**Task:**
Could you reproduce the stretch from the line containing "You are a computer-use agent." through the end of the records, swapping "heading" for "title" and changing nothing else, with the pictures left out?

**Record excerpts:**

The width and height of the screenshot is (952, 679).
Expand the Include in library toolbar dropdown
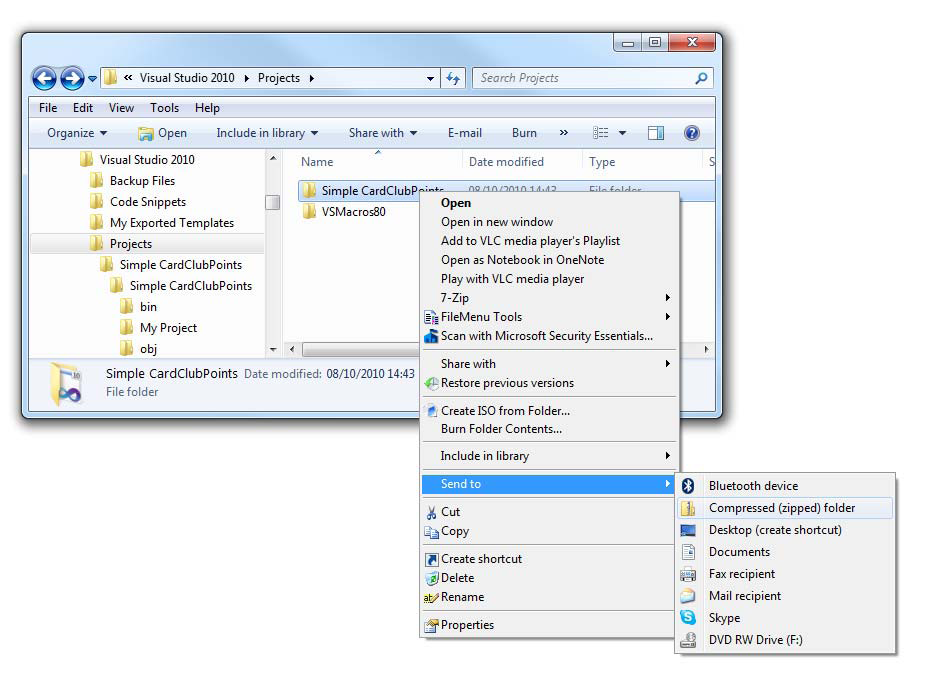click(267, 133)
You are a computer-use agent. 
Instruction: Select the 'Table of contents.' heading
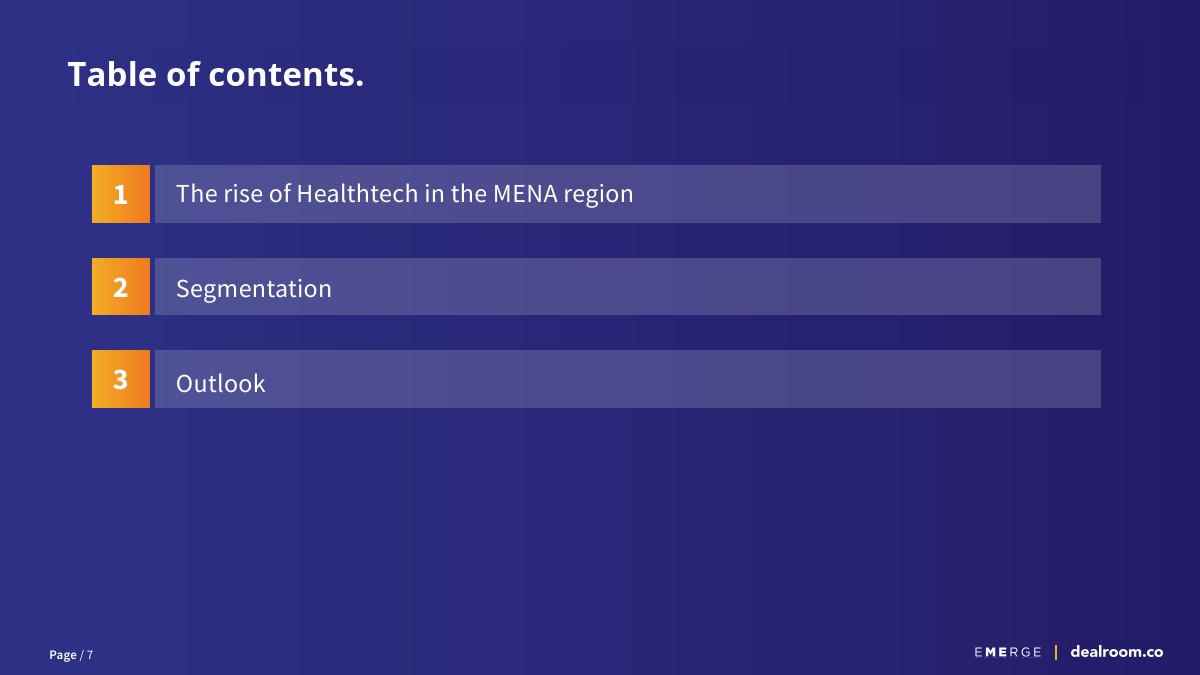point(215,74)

**Problem solution:**
You are a computer-use agent. 
Instruction: Select the 'Table of contents.' title
point(215,74)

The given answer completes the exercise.